* Collected data *
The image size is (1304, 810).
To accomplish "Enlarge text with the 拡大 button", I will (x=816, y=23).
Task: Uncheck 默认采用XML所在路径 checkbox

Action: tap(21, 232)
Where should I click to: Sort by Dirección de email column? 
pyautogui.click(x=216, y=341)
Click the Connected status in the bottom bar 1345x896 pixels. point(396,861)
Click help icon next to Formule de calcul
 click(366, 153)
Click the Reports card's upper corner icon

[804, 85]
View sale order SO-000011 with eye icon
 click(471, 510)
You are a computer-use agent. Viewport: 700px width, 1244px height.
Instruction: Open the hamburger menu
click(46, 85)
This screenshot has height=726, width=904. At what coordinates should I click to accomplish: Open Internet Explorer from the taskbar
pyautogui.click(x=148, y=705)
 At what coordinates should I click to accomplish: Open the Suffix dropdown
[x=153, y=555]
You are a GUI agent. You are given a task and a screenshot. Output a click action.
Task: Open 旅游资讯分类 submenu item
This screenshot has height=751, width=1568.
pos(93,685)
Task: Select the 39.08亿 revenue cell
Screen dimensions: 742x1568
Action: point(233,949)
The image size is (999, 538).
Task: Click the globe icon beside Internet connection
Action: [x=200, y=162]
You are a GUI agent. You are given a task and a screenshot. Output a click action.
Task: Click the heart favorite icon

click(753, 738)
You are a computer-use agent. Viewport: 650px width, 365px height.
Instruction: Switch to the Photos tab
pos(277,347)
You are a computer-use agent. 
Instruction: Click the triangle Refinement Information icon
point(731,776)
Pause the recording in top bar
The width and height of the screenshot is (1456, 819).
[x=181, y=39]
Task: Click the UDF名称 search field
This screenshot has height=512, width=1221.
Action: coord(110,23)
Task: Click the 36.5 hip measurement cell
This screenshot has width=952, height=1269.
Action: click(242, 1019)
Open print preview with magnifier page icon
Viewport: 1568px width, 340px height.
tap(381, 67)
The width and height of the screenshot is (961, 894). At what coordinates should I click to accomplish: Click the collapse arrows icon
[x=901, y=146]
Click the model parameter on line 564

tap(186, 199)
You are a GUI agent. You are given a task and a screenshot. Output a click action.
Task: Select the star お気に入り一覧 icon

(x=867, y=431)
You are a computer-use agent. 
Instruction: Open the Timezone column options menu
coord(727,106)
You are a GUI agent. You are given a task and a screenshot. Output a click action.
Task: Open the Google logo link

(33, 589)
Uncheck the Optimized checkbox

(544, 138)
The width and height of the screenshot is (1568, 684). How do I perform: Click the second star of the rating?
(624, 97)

* How to complete this task *
Find the lines in the data that include "cell", then copy each of them.

* Task solution *
Task: Select the 39.08亿 revenue cell
Task: Click the 36.5 hip measurement cell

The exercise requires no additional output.